* _Your task_
Here is a block of records. Copy every line in it that includes "icon".

* _Records shown_
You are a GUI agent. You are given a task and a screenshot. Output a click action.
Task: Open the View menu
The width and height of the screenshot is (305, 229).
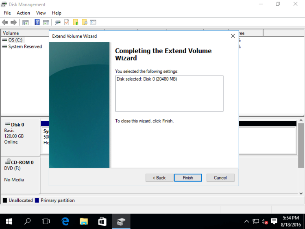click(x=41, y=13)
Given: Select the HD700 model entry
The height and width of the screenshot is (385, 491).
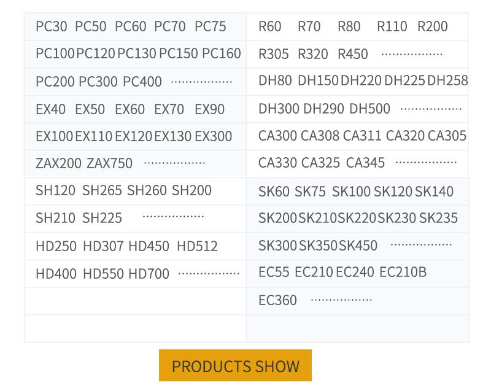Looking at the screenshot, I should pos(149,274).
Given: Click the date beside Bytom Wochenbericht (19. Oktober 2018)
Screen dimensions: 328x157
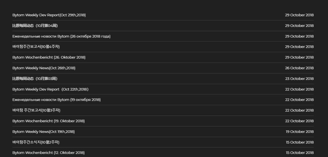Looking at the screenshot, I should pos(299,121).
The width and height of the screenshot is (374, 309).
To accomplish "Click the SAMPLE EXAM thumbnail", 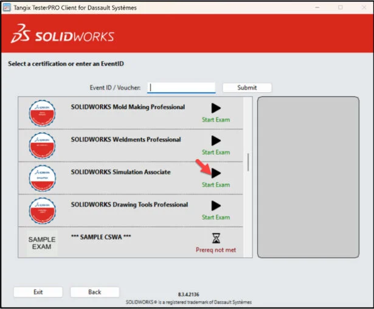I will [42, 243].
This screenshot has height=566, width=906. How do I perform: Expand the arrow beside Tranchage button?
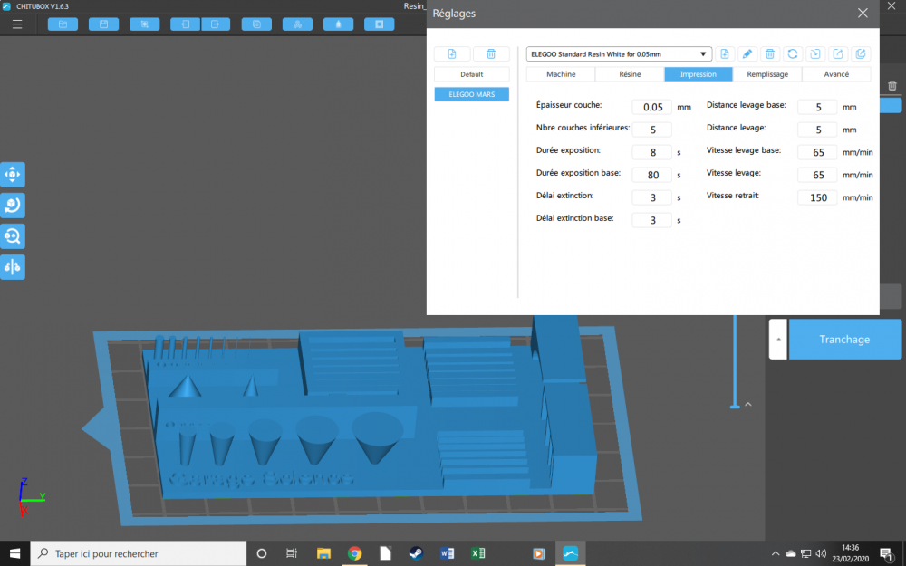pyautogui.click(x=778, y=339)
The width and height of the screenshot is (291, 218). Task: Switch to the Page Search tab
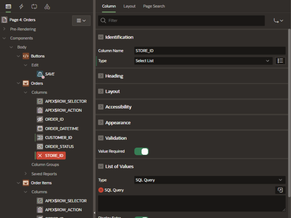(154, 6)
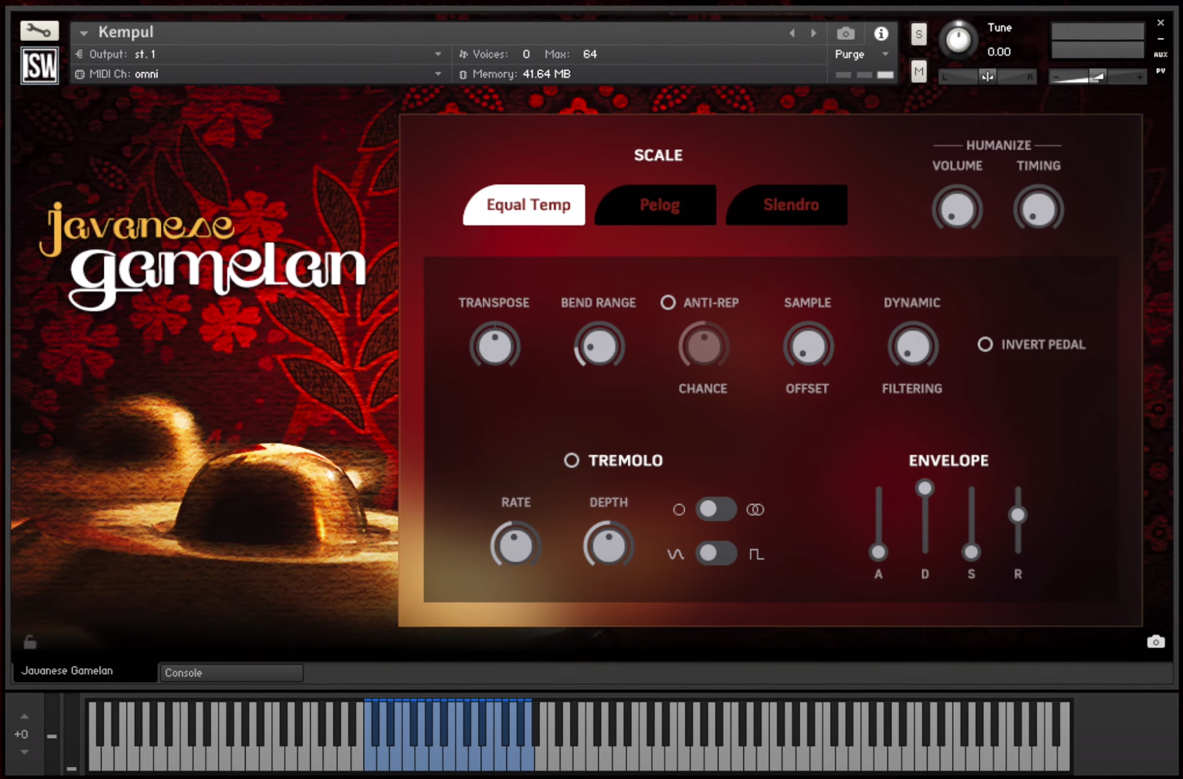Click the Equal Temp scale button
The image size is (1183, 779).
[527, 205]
--
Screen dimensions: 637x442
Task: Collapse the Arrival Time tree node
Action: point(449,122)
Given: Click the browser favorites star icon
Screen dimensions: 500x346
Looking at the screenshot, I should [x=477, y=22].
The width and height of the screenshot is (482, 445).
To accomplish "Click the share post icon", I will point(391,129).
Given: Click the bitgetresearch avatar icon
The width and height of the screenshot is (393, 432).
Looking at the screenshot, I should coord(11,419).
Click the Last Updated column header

* _Answer to this task_
Given: Click the browser favorites star icon
To accomplish "Click the share post icon", I will point(391,129).
Given: Click the bitgetresearch avatar icon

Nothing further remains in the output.